Exercise instructions →
Total the lines of the listing below that hold the word "navigation". Output nothing except that number.

■ ■ ■ ■

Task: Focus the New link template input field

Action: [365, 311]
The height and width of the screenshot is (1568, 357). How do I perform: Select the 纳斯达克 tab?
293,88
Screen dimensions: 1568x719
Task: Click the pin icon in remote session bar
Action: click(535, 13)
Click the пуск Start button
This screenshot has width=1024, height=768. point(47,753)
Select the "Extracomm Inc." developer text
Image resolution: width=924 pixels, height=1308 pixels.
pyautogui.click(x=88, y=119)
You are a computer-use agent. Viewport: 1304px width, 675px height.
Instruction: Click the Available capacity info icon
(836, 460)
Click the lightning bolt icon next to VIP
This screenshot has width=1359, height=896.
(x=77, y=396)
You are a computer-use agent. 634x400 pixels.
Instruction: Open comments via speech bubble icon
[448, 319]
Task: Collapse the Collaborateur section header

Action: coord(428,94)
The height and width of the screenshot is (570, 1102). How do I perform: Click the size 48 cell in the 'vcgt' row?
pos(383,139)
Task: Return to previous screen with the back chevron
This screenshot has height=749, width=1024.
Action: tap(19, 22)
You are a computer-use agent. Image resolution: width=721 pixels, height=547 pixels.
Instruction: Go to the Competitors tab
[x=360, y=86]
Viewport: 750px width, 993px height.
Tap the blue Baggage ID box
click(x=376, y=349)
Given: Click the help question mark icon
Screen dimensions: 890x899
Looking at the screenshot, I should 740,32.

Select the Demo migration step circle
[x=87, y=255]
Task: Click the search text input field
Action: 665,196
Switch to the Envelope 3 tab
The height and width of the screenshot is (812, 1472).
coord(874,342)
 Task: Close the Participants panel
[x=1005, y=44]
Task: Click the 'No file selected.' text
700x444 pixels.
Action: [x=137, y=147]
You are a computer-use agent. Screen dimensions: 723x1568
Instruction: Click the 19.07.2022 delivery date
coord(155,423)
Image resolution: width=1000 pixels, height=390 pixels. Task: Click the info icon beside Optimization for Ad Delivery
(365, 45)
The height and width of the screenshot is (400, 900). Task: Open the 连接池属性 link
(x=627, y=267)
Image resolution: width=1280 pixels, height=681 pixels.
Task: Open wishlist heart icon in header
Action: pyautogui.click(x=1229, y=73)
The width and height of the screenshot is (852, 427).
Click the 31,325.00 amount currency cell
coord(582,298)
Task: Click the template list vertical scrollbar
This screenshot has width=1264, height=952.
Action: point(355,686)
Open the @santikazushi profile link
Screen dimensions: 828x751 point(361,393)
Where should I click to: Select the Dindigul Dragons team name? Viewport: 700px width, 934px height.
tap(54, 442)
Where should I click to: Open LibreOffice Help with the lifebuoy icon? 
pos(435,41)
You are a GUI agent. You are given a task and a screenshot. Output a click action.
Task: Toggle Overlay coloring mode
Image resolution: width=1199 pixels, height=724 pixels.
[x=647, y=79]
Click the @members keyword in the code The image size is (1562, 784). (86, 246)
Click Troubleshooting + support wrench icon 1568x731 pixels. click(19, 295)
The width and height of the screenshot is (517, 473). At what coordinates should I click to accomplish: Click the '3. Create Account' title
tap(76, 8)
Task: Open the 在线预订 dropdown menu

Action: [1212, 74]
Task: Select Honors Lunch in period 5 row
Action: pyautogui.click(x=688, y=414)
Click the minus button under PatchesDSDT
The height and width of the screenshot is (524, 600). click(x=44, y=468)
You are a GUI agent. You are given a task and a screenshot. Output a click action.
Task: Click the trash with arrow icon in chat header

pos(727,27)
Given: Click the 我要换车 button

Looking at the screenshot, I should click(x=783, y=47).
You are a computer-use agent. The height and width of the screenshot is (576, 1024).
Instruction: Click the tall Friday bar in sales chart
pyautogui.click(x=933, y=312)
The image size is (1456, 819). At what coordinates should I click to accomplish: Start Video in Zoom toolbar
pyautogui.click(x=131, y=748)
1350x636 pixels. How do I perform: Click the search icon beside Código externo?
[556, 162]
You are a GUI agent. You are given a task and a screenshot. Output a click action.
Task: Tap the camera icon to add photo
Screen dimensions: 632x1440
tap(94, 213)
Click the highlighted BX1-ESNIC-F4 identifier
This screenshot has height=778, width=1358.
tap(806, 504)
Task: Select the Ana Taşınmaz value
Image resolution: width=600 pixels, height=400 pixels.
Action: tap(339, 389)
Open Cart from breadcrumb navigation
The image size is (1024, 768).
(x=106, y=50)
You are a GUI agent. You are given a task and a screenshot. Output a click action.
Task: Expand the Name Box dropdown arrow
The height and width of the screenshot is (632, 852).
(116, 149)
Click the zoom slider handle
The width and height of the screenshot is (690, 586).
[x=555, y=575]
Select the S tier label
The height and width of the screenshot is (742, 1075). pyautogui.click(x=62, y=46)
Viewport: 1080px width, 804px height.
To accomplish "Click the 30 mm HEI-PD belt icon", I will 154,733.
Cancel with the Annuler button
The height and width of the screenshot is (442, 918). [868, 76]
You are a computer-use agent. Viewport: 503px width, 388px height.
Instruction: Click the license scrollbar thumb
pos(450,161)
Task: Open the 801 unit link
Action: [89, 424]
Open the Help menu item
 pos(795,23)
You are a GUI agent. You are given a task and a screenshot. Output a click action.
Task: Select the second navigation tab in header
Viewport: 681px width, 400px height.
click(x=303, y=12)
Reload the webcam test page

■ ■ ■ ■

Answer for this exercise →
2